Usually LDAP will be used in Author instance to integrate the internal users to login to AEM aswell.

where in for application, running in publish instance would have its own login functionality with is normally authenticated against DB. 

Hi,

That explains and thanks a lot.

So, user anonymous has only access to both /content and /bin and no other folder ?

Thanks,

Rama.

Someone, please confirm that the user anonymous has only access to both /content and /bin and no other folders.

Thanks,

Rama.

In publish instance, anonymous user will only have access to content

go to localhost:4502/useradmin and you can see the permission of this user

For more verification you can go to this link on documentation: https://docs.adobe.com/docs/en/cq/5-6-1/administering/security.html

edubey wrote...

Anonymous user in publish is a default behavior. Every user will be treated as anonymous. but same in not the case in author. User / adminstration

You should not upload packages in publish directly, recommended approach is to upload/install in author and then replicate these packages from author to publish.
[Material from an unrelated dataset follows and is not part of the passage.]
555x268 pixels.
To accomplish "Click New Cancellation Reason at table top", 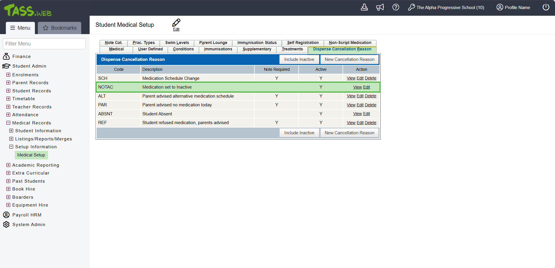I will click(349, 59).
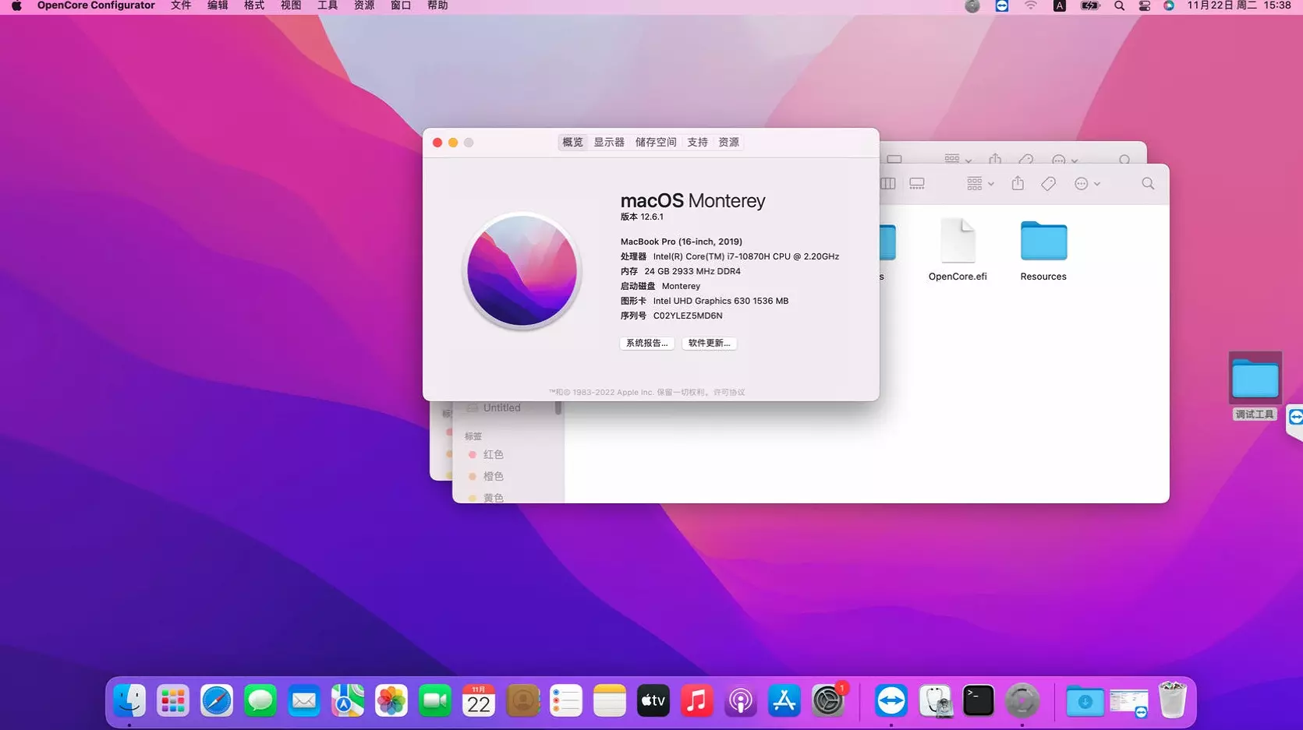Open the 文件 menu in menu bar

coord(181,6)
This is not entirely true. If you only use activation, you need to have downtime ion your live site.

Consider the following scenario: You have 4 publish instances, and you want to deploy your deployment package without any downtime. In this case you would do a rolling deployment. i.e. Stop access to two publish servers, deploy the packages. Test the servers. You would then switch access to the other two servers and follow the same procedure. 

If you only used activation from the author, you would need to have downtime, as the replication event would be sent to all the publish servers, and you don't want to be deploying code to your site while it is serving live requests.

Also in previous versions of AEM, you couldn't uninstall a package that had been deployed by activation.

Regards,

Opkar